* [Dataset entries]:
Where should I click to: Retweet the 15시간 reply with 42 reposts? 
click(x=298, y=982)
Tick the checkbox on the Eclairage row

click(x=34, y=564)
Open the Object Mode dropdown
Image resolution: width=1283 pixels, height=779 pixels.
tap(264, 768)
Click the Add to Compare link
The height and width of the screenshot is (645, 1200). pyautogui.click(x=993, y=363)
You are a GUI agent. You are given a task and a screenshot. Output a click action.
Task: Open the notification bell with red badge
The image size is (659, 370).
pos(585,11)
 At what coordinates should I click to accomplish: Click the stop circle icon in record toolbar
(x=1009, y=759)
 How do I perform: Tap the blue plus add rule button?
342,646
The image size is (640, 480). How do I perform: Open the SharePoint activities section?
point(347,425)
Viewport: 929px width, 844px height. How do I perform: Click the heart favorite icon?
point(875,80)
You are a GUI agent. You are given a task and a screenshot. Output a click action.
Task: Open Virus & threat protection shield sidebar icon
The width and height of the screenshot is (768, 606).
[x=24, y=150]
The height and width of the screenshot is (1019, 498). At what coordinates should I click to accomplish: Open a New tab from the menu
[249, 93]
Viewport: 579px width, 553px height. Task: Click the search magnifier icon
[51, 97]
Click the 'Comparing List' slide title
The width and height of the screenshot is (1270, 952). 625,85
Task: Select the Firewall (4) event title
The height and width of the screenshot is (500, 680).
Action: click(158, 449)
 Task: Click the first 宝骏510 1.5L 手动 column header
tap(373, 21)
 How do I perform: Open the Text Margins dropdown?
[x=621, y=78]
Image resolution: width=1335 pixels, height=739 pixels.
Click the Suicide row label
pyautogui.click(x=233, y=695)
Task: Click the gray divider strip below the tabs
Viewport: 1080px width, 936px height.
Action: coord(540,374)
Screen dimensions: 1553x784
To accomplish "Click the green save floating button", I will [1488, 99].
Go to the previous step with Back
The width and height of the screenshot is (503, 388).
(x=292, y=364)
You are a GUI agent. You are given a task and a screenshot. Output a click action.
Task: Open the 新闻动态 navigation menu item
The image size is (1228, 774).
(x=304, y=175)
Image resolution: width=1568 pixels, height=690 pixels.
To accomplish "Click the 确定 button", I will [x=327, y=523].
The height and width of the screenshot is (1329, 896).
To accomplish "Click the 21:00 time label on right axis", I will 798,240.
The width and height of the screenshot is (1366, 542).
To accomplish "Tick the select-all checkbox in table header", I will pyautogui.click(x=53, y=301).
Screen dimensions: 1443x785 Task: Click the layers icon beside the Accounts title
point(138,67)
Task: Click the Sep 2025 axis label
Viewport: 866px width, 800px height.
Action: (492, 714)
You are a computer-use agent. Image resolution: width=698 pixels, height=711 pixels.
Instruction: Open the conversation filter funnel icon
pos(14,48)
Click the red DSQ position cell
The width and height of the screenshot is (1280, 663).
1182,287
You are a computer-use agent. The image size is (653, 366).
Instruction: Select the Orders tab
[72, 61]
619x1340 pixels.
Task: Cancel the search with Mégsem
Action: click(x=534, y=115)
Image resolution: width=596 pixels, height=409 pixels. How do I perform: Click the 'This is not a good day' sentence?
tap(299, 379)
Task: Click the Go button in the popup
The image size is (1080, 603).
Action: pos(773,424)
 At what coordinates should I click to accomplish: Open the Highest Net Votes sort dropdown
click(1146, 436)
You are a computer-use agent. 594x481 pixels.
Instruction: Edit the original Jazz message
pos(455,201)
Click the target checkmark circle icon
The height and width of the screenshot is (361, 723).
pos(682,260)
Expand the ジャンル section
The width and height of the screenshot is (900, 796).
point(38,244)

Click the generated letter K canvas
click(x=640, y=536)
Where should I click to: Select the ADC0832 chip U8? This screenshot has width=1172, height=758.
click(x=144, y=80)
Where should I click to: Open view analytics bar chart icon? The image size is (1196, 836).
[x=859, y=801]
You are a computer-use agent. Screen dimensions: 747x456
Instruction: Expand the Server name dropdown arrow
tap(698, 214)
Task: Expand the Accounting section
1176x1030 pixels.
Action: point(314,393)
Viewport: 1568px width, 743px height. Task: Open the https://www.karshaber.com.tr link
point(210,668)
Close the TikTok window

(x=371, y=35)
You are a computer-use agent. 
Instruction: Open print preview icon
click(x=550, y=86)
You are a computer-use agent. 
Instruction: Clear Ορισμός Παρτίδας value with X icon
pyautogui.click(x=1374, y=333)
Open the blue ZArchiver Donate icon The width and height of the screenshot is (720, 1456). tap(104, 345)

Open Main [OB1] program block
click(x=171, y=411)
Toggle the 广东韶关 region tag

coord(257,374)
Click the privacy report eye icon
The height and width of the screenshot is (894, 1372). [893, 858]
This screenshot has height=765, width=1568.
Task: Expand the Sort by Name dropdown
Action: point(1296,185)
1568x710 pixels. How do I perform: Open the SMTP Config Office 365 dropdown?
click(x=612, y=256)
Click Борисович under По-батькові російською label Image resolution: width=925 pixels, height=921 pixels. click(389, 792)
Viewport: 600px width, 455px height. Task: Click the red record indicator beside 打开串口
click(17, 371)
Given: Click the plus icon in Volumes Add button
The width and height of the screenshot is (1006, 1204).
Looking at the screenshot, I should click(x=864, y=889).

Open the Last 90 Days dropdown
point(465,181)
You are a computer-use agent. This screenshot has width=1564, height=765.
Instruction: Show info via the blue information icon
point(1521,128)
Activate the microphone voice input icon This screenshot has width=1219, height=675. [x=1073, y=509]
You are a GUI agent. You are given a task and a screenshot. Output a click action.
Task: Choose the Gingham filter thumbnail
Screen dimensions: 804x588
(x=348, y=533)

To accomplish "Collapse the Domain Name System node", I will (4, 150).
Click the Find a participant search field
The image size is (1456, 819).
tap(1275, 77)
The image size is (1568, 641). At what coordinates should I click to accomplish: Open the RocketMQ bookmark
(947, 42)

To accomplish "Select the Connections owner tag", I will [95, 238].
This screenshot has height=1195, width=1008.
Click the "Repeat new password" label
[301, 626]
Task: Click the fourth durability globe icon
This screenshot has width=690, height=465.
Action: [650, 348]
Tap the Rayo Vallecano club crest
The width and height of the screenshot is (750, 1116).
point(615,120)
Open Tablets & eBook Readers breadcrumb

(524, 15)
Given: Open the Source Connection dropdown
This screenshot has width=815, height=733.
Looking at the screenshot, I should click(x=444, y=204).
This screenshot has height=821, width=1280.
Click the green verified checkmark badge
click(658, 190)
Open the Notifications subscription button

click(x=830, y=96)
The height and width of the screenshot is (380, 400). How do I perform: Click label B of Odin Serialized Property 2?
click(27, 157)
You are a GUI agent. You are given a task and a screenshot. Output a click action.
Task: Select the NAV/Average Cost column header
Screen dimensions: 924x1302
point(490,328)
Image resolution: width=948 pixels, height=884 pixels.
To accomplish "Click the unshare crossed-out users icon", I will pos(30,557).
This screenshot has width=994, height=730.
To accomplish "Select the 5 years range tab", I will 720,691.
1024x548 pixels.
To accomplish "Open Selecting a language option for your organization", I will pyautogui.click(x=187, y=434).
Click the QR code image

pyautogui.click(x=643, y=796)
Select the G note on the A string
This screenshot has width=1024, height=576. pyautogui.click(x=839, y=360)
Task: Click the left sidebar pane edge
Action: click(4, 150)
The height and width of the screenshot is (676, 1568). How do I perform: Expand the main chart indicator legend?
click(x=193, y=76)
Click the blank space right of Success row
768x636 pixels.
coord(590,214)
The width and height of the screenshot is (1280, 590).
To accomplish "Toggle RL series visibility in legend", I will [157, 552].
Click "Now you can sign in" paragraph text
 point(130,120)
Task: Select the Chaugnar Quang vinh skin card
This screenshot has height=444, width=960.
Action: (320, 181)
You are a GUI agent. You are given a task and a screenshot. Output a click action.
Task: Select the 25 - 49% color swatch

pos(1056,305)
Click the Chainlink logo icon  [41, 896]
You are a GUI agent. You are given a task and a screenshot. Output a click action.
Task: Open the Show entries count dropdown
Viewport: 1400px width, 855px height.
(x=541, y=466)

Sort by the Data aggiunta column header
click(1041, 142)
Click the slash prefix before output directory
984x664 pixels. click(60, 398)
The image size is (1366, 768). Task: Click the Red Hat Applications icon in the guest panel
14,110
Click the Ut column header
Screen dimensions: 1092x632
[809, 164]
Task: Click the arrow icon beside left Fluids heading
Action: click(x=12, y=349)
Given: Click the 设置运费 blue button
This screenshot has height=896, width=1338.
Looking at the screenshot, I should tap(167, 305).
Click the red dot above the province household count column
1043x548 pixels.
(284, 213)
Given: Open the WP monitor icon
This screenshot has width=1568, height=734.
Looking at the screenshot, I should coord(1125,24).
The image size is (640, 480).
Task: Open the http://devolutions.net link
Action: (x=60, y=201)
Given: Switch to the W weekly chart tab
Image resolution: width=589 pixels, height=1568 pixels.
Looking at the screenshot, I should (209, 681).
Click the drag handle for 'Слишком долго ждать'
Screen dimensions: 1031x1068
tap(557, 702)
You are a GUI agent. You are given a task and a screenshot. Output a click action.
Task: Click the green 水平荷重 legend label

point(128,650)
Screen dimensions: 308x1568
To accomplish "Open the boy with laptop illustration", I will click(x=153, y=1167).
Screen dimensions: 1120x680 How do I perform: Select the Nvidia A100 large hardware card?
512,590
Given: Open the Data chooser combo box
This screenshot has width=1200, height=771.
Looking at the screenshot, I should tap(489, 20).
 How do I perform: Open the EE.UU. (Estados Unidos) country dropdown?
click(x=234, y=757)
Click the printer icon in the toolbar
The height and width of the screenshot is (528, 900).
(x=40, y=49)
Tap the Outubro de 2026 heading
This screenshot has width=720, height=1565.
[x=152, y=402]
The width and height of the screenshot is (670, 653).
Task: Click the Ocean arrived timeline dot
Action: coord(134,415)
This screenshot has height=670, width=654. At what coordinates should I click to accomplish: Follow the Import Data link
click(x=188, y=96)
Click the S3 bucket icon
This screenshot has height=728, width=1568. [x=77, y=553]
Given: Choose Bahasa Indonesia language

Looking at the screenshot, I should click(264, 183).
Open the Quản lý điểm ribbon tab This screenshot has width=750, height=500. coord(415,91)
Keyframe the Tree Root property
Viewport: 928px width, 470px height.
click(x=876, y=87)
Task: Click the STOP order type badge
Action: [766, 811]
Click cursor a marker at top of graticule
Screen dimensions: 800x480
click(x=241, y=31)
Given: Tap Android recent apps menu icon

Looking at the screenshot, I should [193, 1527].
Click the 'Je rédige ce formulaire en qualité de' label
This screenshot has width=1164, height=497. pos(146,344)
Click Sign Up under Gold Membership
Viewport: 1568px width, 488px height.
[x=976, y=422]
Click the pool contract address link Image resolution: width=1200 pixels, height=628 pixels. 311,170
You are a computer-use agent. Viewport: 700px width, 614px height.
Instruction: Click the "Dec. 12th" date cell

* [Required action]: The required output is the stretch of entries above from the line containing "This screenshot has height=821, width=1280." through the line containing "Image resolution: width=948", reproduced exactly.

* [Response area]:
This screenshot has height=821, width=1280.
Click the green verified checkmark badge
click(658, 190)
Open the Notifications subscription button

click(x=830, y=96)
The height and width of the screenshot is (380, 400). How do I perform: Click label B of Odin Serialized Property 2?
click(27, 157)
You are a GUI agent. You are given a task and a screenshot. Output a click action.
Task: Select the NAV/Average Cost column header
Screen dimensions: 924x1302
point(490,328)
Image resolution: width=948 pixels, height=884 pixels.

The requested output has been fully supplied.